PASSAGE FOR REVIEW.
§ §

Formalin-fixed tissue with silicone implants in situ were placed in cassettes and embedded in wax using standard procedures (Histology Facility, Hudson Institute of Medical Research, Monash Medical Centre). Tissue blocks were sectioned transversely to produce 5-μm sections that were stained with hematoxylin and eosin for standard histological analysis.20 Masson trichrome stain was used to distinguish collagen and elastin.29,41,42
CD45 (leukocyte common antigen), a marker commonly used to detect inflammation, was used.43 To detect CD45, 5-µm sections were placed on Menzel-Glaser Polysine slides (Thermo Scientific, Waltham, Mass.) and stained using an automated system (DAKO Autostainer Plus, Dako, CO) at room temperature.
α-smooth muscle actin (α-SMA), a common marker used to detect differentiated myofibroblasts,20 was used to identify these cells. α-SMA was detected in 5-µm sections that were attached to Menzel-Glaser Polysine slides (Thermo Scientific) and stained at room temperature using an automated system (DAKO Autostainer Plus).
To prevent bias, all histological assessments were undertaken without the assessor being aware of from which treatment group the slides were obtained. Histological sections were scanned using Aperio ScanScope AT-Turbo Scanner (Aperio, Calif.), and the scanned images were analyzed using Aperio imagescope software (Aperio, Calif.). Systematic random sampling was used to determine the microscopic fields to be assessed, and 30 random fields were analyzed per sample.
ECM formation: Collagen content was measured by calculating the percentage of Masson trichrome–positive tissue (stained blue) within the peri-implant capsular tissue per high-powered field at 40× magnification.20
Capsule thickness: Capsule thickness (micrometer) was calculated by direct visual measurement of the distance between the outer layer of the capsule and the inner layer of the capsule using the ruler tool in Aperio imagescope software at 40× magnification.44
Angiogenesis: The number of blood vessels/section was counted under direct view using Masson trichrome stain at 40× magnification and averaged.45
Serum samples were assayed for Fst, activin A, and IL-6 using standard ELISA (Monash Institute of Medical Research) as outlined below.

§ §

DATA EXCERPTS.
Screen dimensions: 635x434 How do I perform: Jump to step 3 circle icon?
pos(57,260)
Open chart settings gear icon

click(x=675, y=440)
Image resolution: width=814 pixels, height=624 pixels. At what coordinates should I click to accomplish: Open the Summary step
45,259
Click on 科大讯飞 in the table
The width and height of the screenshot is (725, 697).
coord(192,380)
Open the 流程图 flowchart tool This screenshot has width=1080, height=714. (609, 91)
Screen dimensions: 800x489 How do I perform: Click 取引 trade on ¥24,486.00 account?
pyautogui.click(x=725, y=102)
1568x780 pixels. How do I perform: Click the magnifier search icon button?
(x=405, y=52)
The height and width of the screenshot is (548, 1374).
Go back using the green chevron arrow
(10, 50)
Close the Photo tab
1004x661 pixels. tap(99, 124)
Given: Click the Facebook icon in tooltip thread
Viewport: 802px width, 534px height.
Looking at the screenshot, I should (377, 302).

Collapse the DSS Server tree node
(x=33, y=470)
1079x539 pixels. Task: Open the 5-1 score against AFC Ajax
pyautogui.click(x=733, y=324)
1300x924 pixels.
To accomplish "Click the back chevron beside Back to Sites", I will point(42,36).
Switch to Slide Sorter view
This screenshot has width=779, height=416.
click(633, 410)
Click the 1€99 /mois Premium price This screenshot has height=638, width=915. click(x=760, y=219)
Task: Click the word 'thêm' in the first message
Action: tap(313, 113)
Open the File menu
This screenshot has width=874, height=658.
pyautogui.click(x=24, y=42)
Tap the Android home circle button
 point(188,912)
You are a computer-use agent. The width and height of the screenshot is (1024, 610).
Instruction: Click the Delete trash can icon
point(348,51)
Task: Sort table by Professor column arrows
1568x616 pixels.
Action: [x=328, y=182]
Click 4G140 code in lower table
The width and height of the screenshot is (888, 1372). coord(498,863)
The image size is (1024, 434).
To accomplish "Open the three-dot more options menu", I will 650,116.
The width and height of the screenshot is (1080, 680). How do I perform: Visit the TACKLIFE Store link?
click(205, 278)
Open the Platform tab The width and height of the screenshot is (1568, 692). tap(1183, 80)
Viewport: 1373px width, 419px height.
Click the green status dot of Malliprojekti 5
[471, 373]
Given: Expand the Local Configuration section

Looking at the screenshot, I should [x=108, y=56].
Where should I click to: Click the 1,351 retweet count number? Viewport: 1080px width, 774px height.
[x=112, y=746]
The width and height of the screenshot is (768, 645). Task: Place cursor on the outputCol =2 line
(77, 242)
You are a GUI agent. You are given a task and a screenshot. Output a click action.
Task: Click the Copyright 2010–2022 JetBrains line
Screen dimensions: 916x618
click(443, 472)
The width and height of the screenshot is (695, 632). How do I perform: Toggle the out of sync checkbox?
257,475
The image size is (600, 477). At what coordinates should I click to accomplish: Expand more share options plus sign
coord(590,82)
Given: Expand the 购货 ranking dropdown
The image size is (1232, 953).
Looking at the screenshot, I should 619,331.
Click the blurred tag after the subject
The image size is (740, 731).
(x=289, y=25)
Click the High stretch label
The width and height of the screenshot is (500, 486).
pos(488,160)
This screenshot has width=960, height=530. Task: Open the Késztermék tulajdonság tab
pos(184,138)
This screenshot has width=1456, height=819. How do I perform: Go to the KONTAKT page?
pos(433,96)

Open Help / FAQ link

§ §

WHAT YOU WILL DO.
1. In the histology methods passage, how many random fields were analyzed per sample?
2. Carry on the histology methods passage, picking up after its last sentence about the serum ELISA assays.

ANSWERS BY ITEM NUMBER.
1. Thirty random fields were analyzed per sample.

2.
Activin A assay—Activin A was measured using a specific ELISA46 according to the manufacturer’s instructions (Oxford Bio-Innovations, Cherwell, Oxfordshire, UK) with some modifications as described by O’Connor et al.47
Fst288 assay—Fst288 was measured using a discontinuous radioimmunoassay, which detects “total” Fst288.47 Immune complex precipitation was achieved using a goat anti-rabbit immunoglobulin secondary antibody.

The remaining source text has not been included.